Introduction
Retrieval-Augmented Generation (RAG) is a hybrid architecture that combines a retriever and a generator to improve the factual accuracy and relevance in responses of a language model. In this system, instead of generating responses purely from a model’s internal knowledge, a retriever first retrieves relevant documents or passages from an external knowledge base (such as a vector store or database) using similarity search and then this language model takes the retrieved context and the user query as input and generates a grounded, context-aware response.
Although RAG systems are designed to generate grounded responses by incorporating external knowledge source, it still remains susceptible to generating hallucinated response. Hallucination in LLMs is when you generate content that sounds good but is factually incorrect or not supported by any source. In RAG, hallucination happens when the model generates unsupported or irrelevant information compared to retrieved context. These failures are increasingly appearing in production environments, leading to misinformation, reputational and financial damages.
This blog outlines a structured evaluation-driven methodology to diagnosing and mitigating hallucination in RAG pipeline using Future AGI. The resulting evaluation pipeline provides a reproducible and scalable framework for testing, comparing, and refining RAG systems to ensure factual consistency, improved reliability, and readiness for deployment in high-stakes applications.

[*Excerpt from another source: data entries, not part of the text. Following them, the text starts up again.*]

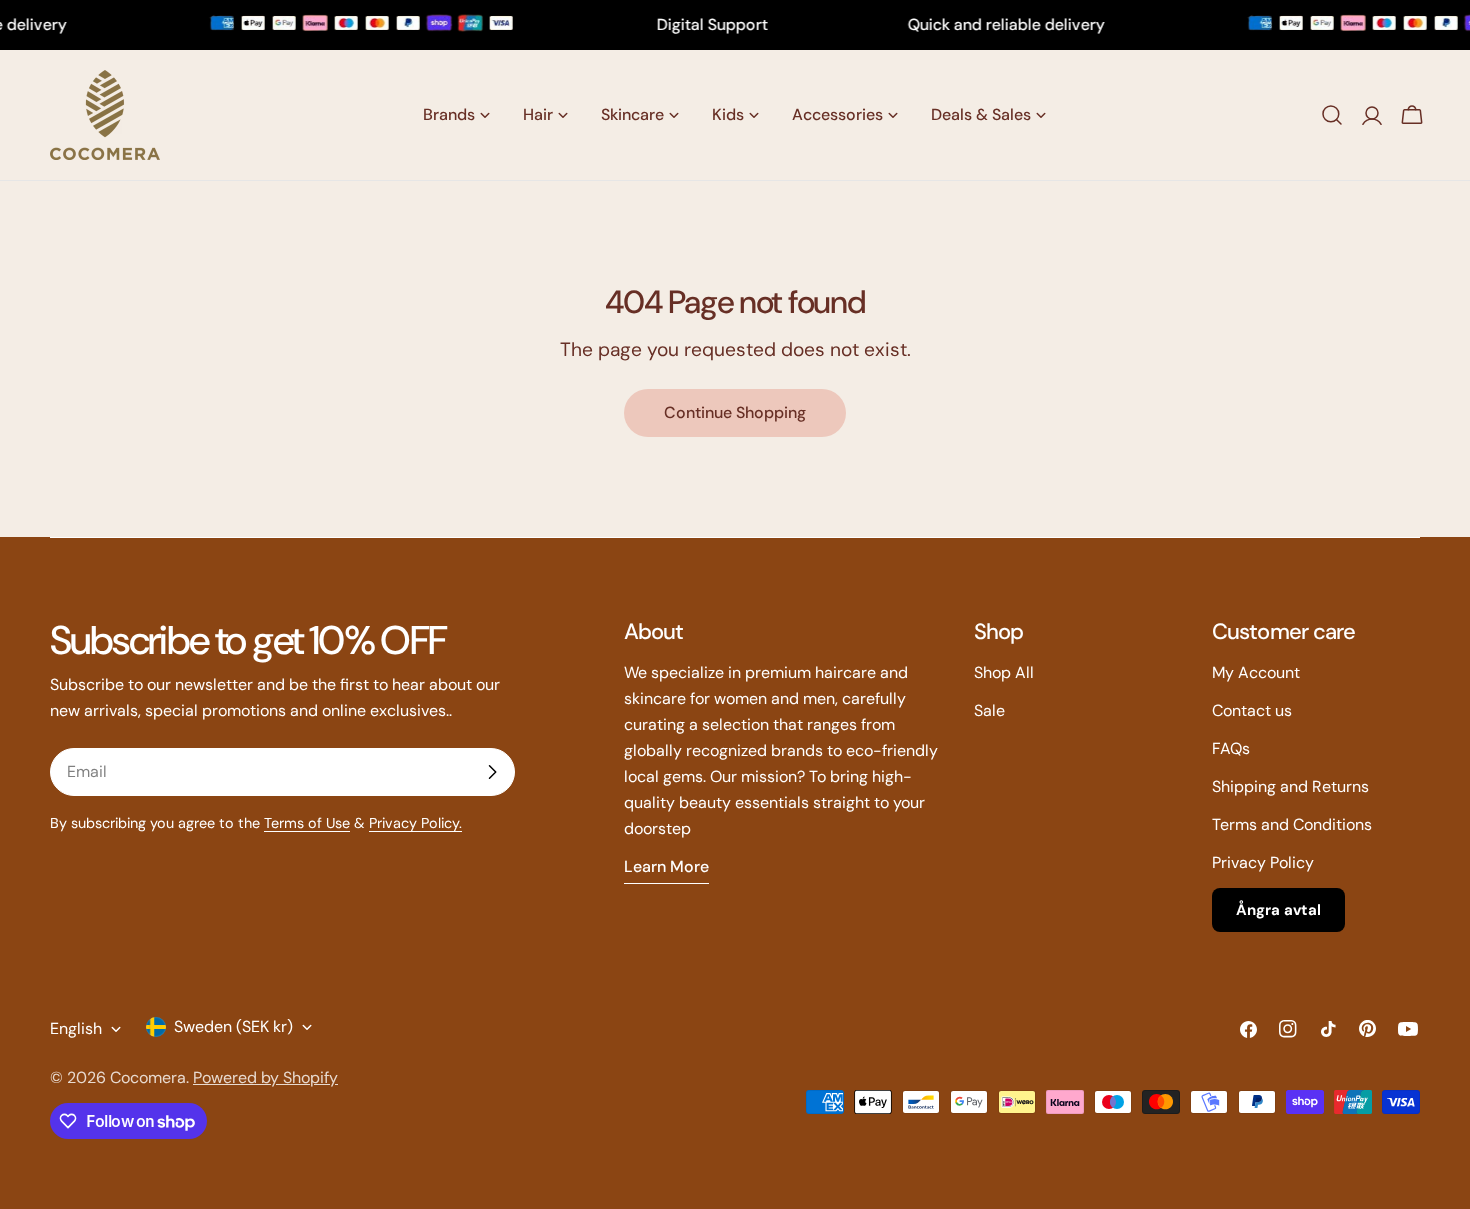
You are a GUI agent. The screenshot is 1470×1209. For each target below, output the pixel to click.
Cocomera (148, 1077)
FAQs (1231, 748)
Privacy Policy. (415, 823)
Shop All (1004, 672)
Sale (989, 710)
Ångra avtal (1278, 910)
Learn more (666, 866)
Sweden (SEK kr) (233, 1026)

Cost of Neglecting RAG Hallucinations
One of the most recent and high-profile case of AI hallucinating is the one where Cursor, one of the most famous AI-powered coding assistant IDE, hallucinated its company policy when a developer reached out to its AI-powered support agent to complaint about getting logged out if used in multiple devices. The support chatbot responded with an hallucinated company policy that Cursor account is supposed to be used in one device per subscription. Cursor’s co-founder Michael Truell himself had to step in to clarify that no such policy exist. Despite the swift response, the incident was a major embarrassment for a company selling AI tools. This shows that even an AI-focused firm can be burned by its own AI’s hallucinations [1].

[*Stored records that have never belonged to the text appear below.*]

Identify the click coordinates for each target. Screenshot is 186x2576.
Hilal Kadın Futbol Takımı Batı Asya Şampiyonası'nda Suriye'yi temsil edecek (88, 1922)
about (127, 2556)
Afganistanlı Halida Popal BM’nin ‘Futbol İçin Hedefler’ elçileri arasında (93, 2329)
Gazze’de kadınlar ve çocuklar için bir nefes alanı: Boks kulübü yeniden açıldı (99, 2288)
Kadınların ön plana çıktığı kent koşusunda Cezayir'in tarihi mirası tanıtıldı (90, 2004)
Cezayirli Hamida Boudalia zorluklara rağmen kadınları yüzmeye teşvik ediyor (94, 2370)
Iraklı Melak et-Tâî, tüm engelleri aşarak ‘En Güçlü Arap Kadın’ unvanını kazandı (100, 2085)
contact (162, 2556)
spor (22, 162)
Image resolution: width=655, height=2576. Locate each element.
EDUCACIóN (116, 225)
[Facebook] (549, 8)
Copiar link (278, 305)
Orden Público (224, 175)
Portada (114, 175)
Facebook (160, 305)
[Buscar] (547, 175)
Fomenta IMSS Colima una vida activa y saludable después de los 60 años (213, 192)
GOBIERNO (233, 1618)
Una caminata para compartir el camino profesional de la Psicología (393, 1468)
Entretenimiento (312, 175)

Another such high-profile incident involves when New York City government tries to launch a chatbot called MyCity, which is a Microsoft-powered chatbot, with the purpose of helping small business owners. Soon after the launch it starts responding with illegal advices and guidelines, which were not part of official guidelines. Despite having access to the city’s regulation guideline, it failed in providing grounded responses. [2]
Across these examples, it is evident that having access to an external knowledge does not guarantee that the AI won’t hallucinate. The consequences can range from public ridicule to legal action and financial losses, thus prompting organisations to improve such oversights.
What Causes Hallucination in RAG Application?
Hallucination in RAG systems typically is caused by three root issues:
The model receives insufficient context thus forcing it to rely on its pre-training instead of the provided context.
The retriever fails to return relevant document, leaving the model without factual grounding.
The LLM model prioritise fluency over accuracy and generating response that “sounds right” but are disconnected from the context, hence hallucinated response.
Potential Issues in a Typical RAG Pipeline Leading to Hallucination?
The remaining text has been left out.